(Problem to work on): The span to repeat in the listing below runs from the line containing "Sistem (1039, 1557)" to the line containing "Mixer Audio (992, 1395)", inclusive. Repeat it exactly, and only it.

(Source information):
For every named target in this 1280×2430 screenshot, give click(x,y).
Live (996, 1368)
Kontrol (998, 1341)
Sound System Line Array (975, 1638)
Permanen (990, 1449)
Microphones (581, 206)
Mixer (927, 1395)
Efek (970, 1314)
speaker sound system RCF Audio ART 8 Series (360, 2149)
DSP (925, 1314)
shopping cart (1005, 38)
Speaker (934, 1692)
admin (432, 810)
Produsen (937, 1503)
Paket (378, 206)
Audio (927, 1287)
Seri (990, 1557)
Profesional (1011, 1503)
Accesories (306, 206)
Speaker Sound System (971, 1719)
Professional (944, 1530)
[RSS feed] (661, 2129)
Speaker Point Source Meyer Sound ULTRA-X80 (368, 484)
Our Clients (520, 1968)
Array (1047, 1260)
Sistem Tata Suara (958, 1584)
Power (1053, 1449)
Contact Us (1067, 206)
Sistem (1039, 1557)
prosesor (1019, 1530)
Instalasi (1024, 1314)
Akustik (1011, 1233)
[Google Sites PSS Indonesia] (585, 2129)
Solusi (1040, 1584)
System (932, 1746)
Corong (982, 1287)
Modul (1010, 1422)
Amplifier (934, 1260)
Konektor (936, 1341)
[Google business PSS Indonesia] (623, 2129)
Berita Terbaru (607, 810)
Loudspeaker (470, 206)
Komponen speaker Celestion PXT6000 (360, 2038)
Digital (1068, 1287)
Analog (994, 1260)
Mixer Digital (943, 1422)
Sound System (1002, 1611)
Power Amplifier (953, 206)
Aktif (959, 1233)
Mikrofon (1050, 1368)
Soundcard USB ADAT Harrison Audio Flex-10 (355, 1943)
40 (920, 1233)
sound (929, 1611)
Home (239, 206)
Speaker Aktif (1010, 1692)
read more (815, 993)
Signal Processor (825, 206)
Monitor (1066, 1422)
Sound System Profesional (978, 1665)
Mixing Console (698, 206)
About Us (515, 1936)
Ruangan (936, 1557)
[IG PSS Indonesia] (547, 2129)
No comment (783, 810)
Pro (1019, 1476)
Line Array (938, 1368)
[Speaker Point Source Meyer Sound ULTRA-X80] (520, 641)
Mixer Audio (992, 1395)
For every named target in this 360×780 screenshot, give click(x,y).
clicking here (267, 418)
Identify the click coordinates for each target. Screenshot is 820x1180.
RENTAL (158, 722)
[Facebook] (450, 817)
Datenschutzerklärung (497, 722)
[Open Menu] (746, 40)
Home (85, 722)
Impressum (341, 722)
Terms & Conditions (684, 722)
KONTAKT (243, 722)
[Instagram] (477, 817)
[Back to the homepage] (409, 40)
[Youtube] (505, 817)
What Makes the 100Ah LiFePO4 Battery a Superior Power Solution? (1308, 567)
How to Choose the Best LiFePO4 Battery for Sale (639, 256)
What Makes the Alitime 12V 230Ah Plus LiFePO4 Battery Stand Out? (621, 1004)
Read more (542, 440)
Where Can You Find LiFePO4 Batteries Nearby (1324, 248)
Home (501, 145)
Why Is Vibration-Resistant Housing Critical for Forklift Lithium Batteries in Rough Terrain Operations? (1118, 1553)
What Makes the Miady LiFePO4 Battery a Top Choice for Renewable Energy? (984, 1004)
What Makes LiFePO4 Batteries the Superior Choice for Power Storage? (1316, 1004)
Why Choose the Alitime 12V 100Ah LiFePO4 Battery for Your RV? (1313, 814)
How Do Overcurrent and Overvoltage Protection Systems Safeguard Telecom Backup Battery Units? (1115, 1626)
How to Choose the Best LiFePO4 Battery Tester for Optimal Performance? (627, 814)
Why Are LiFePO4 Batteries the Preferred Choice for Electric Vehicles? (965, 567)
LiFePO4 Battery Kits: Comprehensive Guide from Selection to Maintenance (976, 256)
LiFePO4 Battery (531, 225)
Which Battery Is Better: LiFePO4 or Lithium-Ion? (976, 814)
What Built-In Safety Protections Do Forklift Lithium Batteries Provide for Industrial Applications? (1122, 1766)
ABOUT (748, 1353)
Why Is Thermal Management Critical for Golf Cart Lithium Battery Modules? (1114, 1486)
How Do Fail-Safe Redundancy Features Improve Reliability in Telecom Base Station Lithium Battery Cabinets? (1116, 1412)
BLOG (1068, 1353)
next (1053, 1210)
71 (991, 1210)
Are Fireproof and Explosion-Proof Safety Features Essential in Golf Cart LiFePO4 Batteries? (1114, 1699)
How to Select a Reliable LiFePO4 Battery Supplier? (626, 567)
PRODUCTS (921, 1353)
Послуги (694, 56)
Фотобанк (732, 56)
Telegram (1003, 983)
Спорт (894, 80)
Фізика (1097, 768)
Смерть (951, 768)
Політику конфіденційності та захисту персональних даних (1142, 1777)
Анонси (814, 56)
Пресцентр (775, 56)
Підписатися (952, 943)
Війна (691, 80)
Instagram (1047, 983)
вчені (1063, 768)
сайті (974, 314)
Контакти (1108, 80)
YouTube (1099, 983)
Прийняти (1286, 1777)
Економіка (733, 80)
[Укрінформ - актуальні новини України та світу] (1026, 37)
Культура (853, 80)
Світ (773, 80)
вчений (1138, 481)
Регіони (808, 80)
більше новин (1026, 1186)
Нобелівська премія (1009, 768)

(Answer to this task):
Sistem (1039, 1557)
prosesor (1019, 1530)
Instalasi (1024, 1314)
Akustik (1011, 1233)
[Google Sites PSS Indonesia] (585, 2129)
Solusi (1040, 1584)
System (932, 1746)
Corong (982, 1287)
Modul (1010, 1422)
Amplifier (934, 1260)
Konektor (936, 1341)
[Google business PSS Indonesia] (623, 2129)
Berita Terbaru (607, 810)
Loudspeaker (470, 206)
Komponen speaker Celestion PXT6000 (360, 2038)
Digital (1068, 1287)
Analog (994, 1260)
Mixer Digital (943, 1422)
Sound System (1002, 1611)
Power Amplifier (953, 206)
Aktif (959, 1233)
Mikrofon (1050, 1368)
Soundcard USB ADAT Harrison Audio Flex-10 (355, 1943)
40 (920, 1233)
sound (929, 1611)
Home (239, 206)
Speaker Aktif (1010, 1692)
read more (815, 993)
Signal Processor (825, 206)
Monitor (1066, 1422)
Sound System Profesional (978, 1665)
Mixing Console (698, 206)
About Us (515, 1936)
Ruangan (936, 1557)
[IG PSS Indonesia] (547, 2129)
No comment (783, 810)
Pro (1019, 1476)
Line Array (938, 1368)
[Speaker Point Source Meyer Sound ULTRA-X80] (520, 641)
Mixer Audio (992, 1395)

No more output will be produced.